I’ve been thinking about the impact of snap decisions a lot lately. Having just finished the book Blink by Malcolm Gladwell, I have a new interest in the role of the subconscious on action and performance. Gladwell presents mounds of evidence supporting the idea that instinct shouldn’t be discounted relative to more involved decision-making processes. Essentially, gut counts for something.
Just as recently, I learned about the passage of a new employment law in the state of Massachusetts that bans employers from inquiring about an applicant’s salary history prior to offering the individual a job. It is slated to be effective in July of 2018. The intent behind the law is to prevent future pay inequity obstacles for women and minorities, as it makes it impossible for an applicant’s prior history (of being potentially underpaid) to follow them around to future employers. It gave me pause because while, especially as a female with a recruiting/HR background, I have never consciously been a part of a decision to underpay a new hire, what if my peers and I have unintentionally perpetuated pay inequity simply because I’ve been privy to applicants’ salary history in the past? How many times have you had two great final candidates with similar experience, but chose the one that had a history of making less money at previous employers because you could get a great deal on talent?
Reconciling Individual Rights & Employer Interests
It’s an interesting topic because as an HR professional you must act on behalf of the best interests of your employer. Those interests should include what is best for the employer in the long run; not just the short term benefits of a metaphorical fire sale on talent. Massachusetts isn’t alone, as other states have passed similar laws and proposed similar legislation aimed at promoting pay transparency in general. Many hope that these state-championed movements will lend more support to federal action to pass the Paycheck Fairness Act which, in part, makes it illegal for employers to prohibit employees from disclosing their wages to other employees or retaliate against them for doing so. The inability for employees to freely discuss pay information with one another has arguably prevented some individuals from taking advantage of federal protections available under the Equal Pay Act of 1963 and the Lily Ledbetter Fair Pay Act of 2009 in the past.

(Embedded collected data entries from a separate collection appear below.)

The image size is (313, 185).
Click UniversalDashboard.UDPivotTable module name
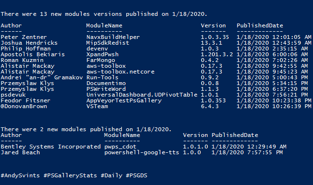(142, 95)
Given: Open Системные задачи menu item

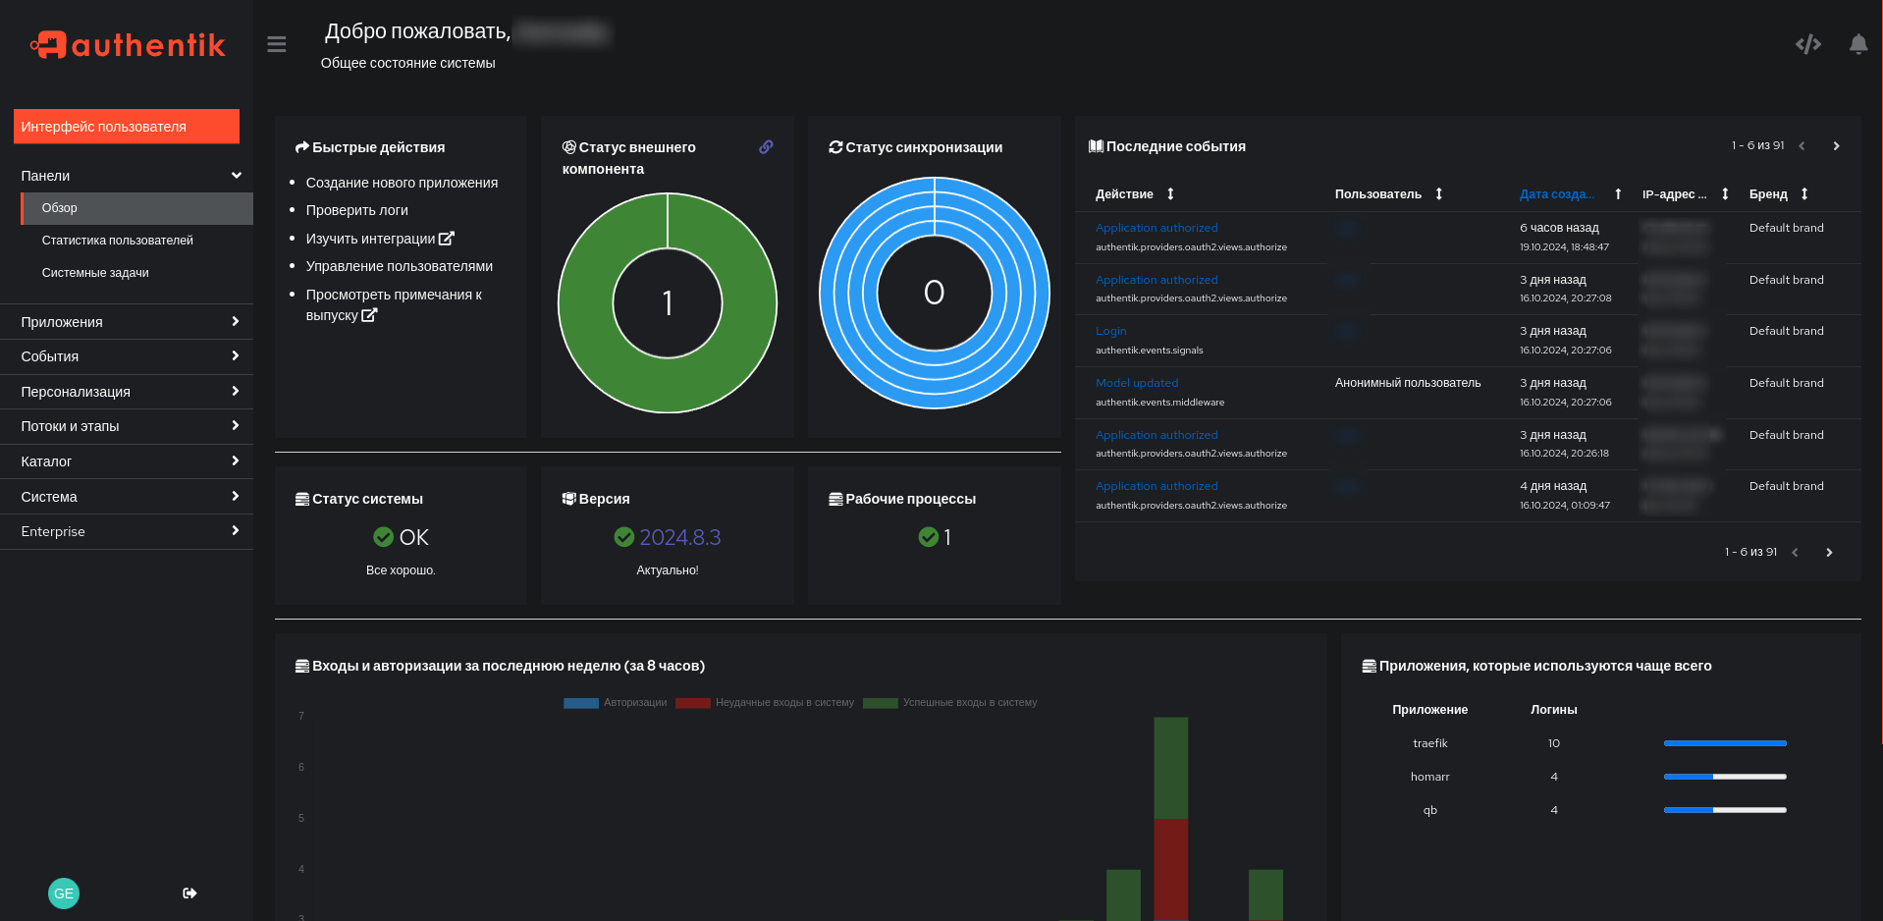Looking at the screenshot, I should pyautogui.click(x=95, y=273).
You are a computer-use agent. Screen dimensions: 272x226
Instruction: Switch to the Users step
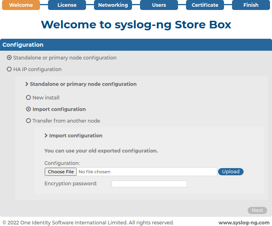159,5
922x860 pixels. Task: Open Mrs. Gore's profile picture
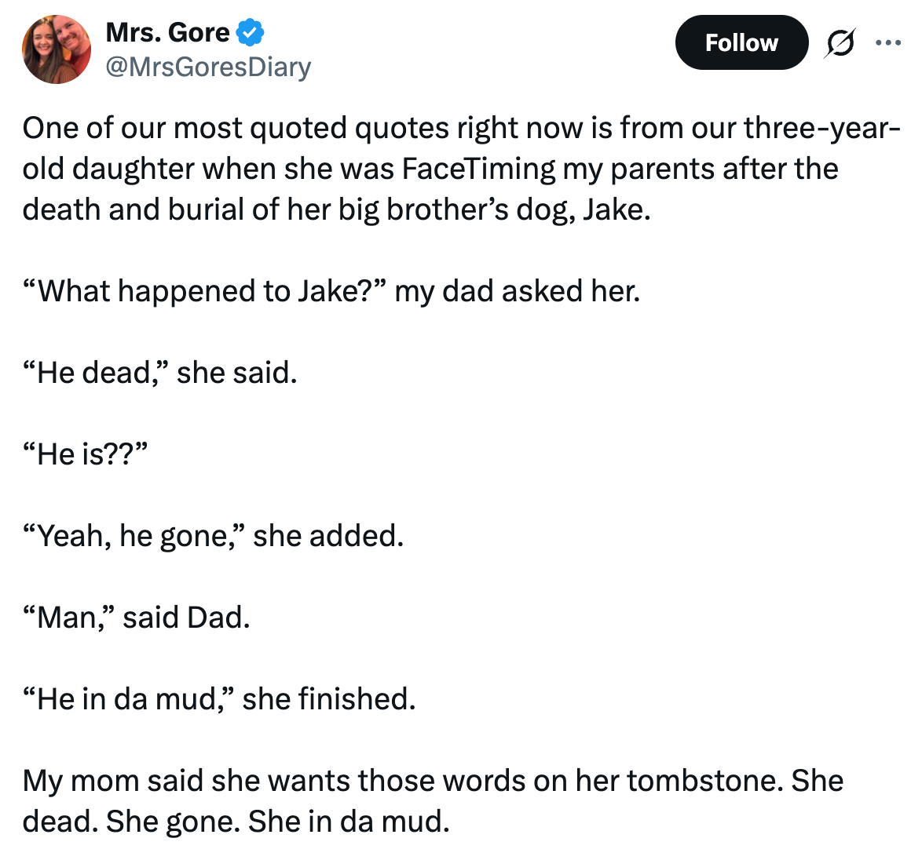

This practice of pay secrecy has undoubtedly perpetuated the pay inequity that exists in our country today. According to this Huffington Post article by key representatives of the EEOC:
“Today, 57 percent of women work outside the home, but the typical woman working full-time full-year still makes 21 percent less than the typical man working full-time full-year. And the pay gap is significantly greater for women of color: the typical black non-Hispanic woman made only 60 percent of a typical white non-Hispanic man’s earnings, while the typical Hispanic woman earned only 55 percent.”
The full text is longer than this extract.